- Work order:
The reply should consist solely of the lines from the one that holds "This screenshot has height=404, width=750." through the last line of the material, reproduced exactly; no pictures belong in it.

- Extracted data:

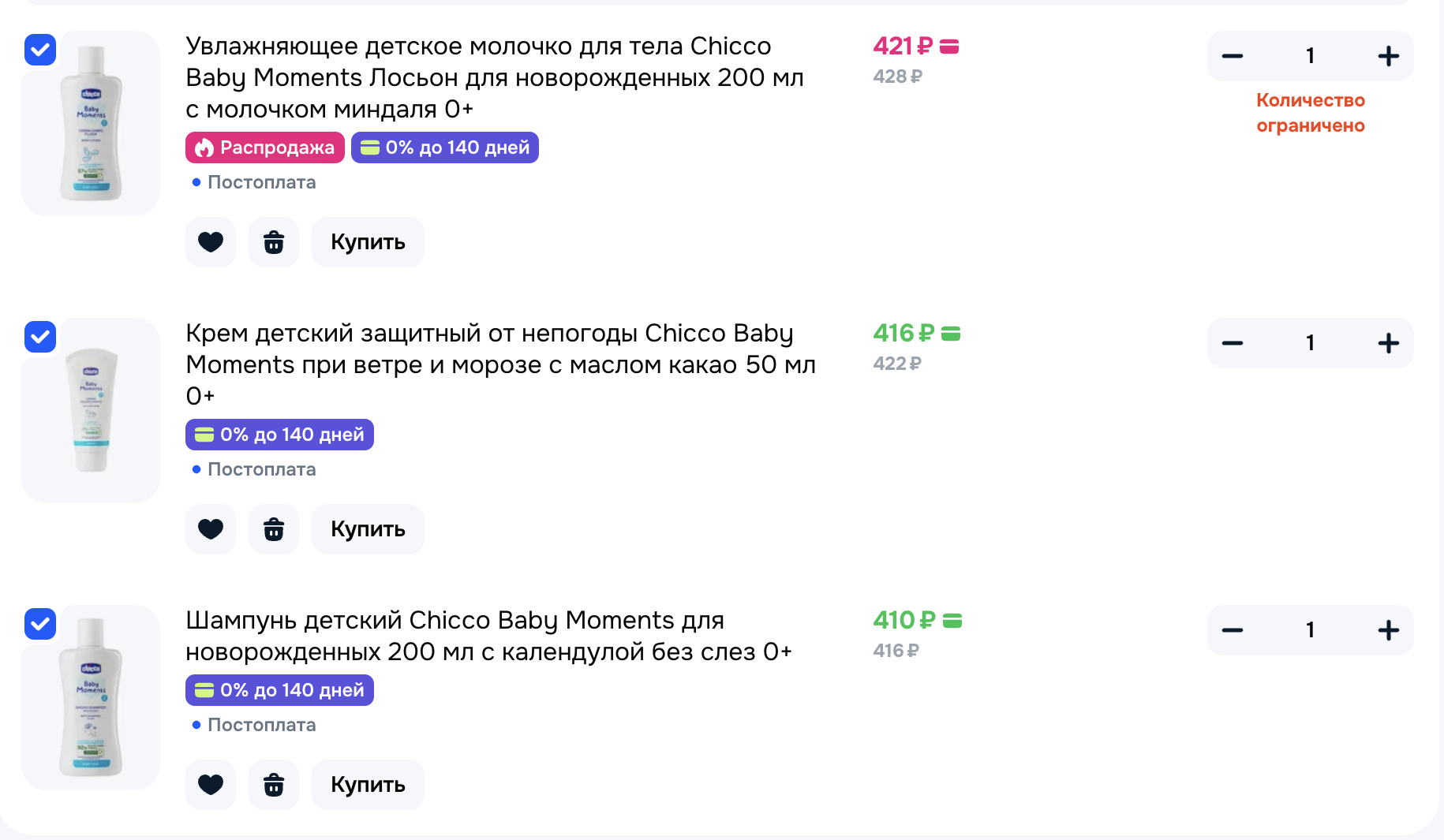Delete the body lotion using its trash icon
This screenshot has height=840, width=1444.
274,242
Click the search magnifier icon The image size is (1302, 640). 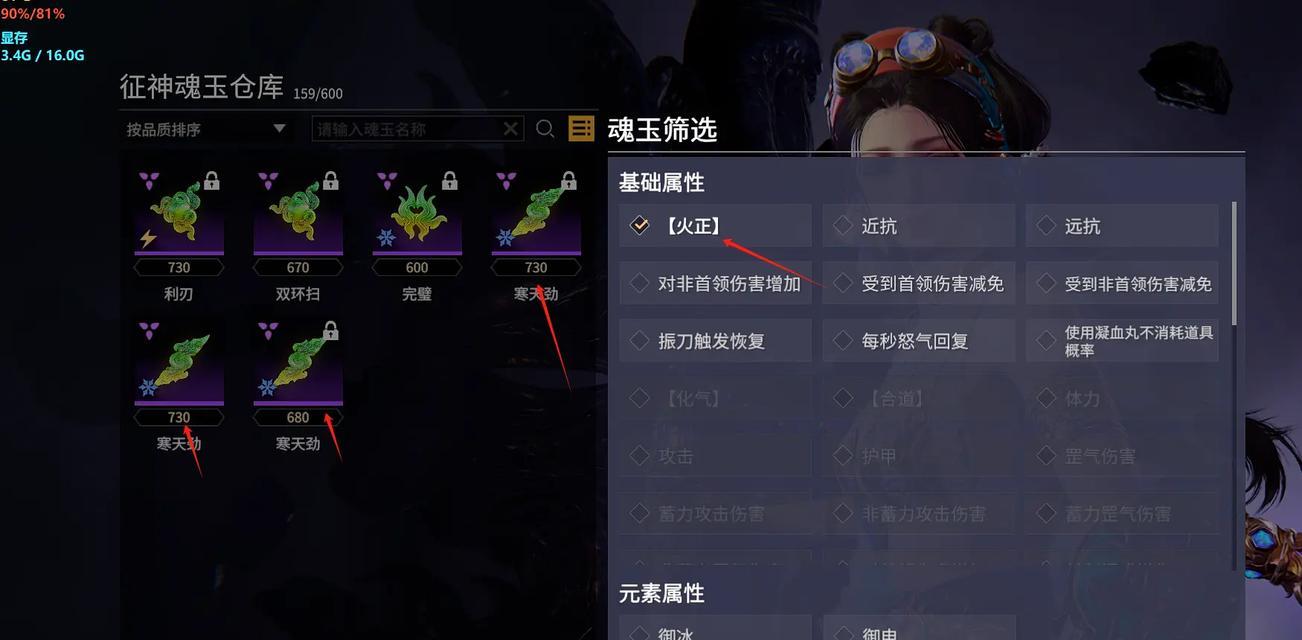545,129
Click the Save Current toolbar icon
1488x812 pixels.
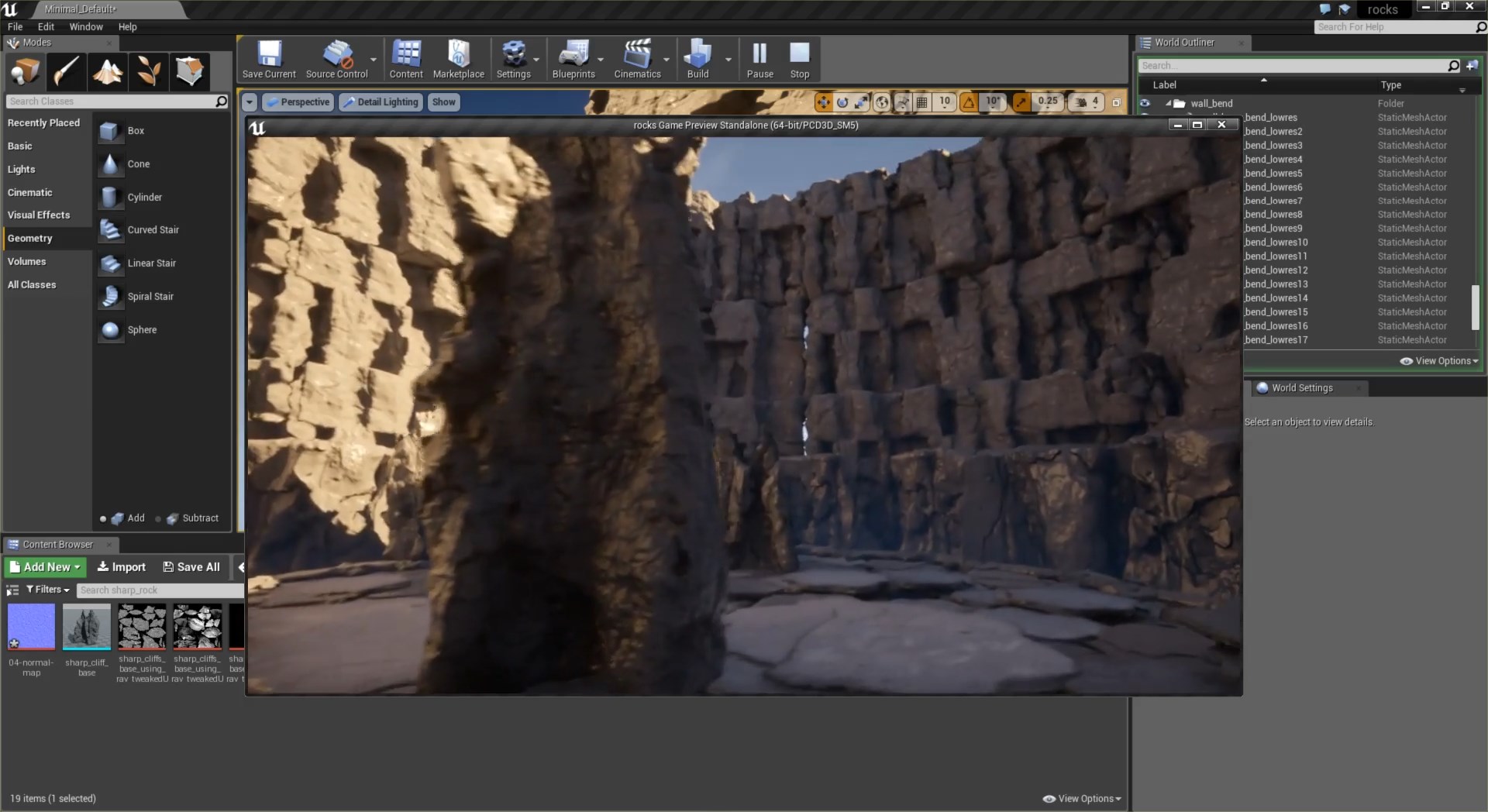pyautogui.click(x=269, y=59)
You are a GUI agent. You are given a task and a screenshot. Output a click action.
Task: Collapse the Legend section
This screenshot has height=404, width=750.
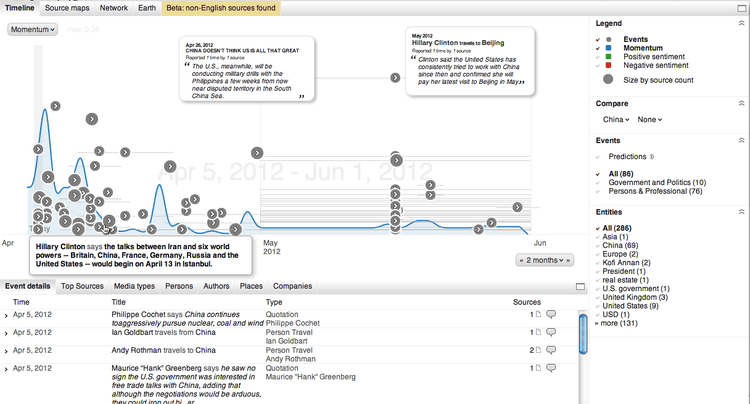[741, 23]
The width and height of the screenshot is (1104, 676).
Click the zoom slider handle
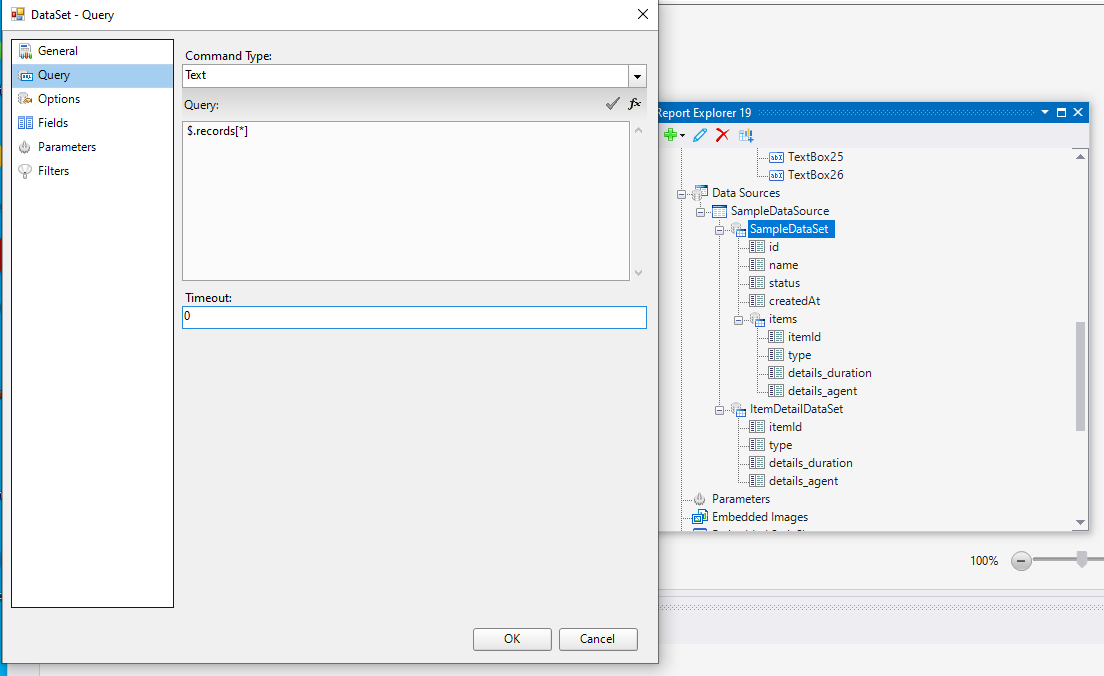[x=1081, y=560]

- Answer for the task:
This screenshot has height=404, width=750.
[741, 23]
The width and height of the screenshot is (1104, 676).
Click the zoom slider handle
[x=1081, y=560]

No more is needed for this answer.